TASK STATEMENT » Put the lines of the items below into a numbered list, starting with the line that contains "is (776, 566)." and going on through the line that contains "I will coord(88,430).", both included. Leave out blank lines and any other lines.

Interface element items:
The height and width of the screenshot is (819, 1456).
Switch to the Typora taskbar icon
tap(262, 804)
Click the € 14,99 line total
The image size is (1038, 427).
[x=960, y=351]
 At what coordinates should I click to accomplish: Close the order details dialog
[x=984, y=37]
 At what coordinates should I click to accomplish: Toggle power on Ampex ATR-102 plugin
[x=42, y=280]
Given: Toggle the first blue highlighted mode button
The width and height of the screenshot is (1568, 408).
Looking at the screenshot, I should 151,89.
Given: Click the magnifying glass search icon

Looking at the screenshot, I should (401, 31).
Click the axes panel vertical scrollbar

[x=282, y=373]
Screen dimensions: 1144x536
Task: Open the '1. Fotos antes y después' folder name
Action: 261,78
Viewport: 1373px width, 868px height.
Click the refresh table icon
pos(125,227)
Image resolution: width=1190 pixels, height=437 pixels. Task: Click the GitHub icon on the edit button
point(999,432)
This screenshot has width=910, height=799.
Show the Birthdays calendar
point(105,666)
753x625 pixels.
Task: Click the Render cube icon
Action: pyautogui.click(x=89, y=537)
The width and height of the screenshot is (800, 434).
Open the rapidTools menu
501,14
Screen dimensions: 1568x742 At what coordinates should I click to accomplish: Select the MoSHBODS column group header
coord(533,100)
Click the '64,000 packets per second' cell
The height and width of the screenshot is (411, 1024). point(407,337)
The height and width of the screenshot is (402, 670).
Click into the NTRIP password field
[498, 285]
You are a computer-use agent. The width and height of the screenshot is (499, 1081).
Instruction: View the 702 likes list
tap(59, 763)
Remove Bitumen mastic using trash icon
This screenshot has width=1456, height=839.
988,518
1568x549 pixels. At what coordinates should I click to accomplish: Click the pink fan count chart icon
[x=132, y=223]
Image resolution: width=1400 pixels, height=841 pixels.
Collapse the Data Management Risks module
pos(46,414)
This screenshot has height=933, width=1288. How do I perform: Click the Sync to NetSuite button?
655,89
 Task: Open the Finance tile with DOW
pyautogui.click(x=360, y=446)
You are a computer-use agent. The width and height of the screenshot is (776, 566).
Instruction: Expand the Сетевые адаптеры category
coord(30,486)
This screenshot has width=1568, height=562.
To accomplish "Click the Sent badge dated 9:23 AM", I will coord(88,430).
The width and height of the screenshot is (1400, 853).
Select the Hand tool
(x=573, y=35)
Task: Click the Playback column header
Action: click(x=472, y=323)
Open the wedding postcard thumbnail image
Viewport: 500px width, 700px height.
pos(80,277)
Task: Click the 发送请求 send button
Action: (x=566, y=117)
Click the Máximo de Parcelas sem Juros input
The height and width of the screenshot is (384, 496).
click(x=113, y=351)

FINAL RESULT »
1. You are a computer-use agent. The width and height of the screenshot is (776, 566).
2. Instruction: Expand the Сетевые адаптеры category
3. coord(30,486)
4. This screenshot has width=1568, height=562.
5. To accomplish "Click the Sent badge dated 9:23 AM", I will coord(88,430).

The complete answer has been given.